Cirrhosis/Chronic Liver Disease Flashcards
What is the pathological end stage of any chronic liver disease?
Cirrhosis - implies irreversible liver damage
What is the histology of cirrhosis?
Loss of normal hepatic architecture with fibrosis and nodular regeneration.
What is this a presentation of?
Asymptomatic early on. Later on, becomes decompensated, causing ascites, jaundice, encephalopathy, melaena secondary to upper GI haemorrhage.
Cirrhosis
What are the causes of cirrhosis?
- Chronic alcohol abuse
- Chronic HBV/HCV infection
- Non-alcoholic steatohepatitis
- Haemochromatosis, a1 antitrypsin deficiency
- Primary biliary cholangitis/primary sclerosing cholangitis
What are the signs seen on examination in chronic liver disease?
Leukonychia, clubbing, palmar erythema, Dupuytren’s contracture, spider naevi, xanthelasma, gynaecomastia, atrophic testis, loss of body hair, hepatomegaly, small liver in late disease, ascites.
What are the complications of chronic liver disease?
Hepatic failure and portal hypertension
What is this a presentation of?
Coagulopathy (raised PT), encephalopathy, hypoalbuminaemia, sepsis, spontaneous bacterial peritonitis, hypoglycaemia.
Hepatic failure
What is this a presentation of?
Ascites, splenomegaly, oesophageal varices, caput medusa, portosystemic shunt.
Portal hypertension
How is suspected chronic liver disease investigated?

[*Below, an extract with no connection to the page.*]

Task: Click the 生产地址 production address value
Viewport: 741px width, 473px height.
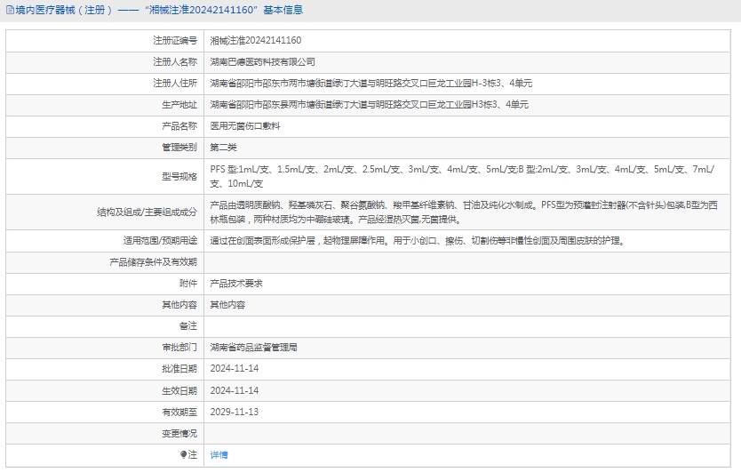Action: pos(369,105)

- Liver USS and biopsy gold standard
- Ascitic tap, LFT: may be normal or raised ALT, AST, ALP, GGT.
- Later you get lowered albumin and high PT/INR.

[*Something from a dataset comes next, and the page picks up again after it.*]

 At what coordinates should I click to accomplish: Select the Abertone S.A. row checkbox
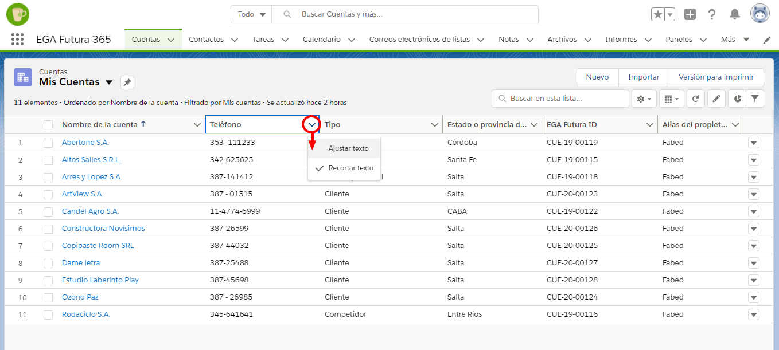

- Iron studies, hepatitis serology, autoantibodies, a1AT.
What is the management of liver disease?
- Good nutrition, alcohol abstinence to prevent further damage.
- Avoid opioids, sedatives, NSAIDs.
- Consider USS and AFP every 6 months to screen for HCC.
- Ascites - fluid restriction, low salt diet, spironolactone +/- furosemide.
- Spontaneous bacterial peritonitis - Tazocin
- Encephalopathy - lactulose
- Liver transplant is the only definitive treatment.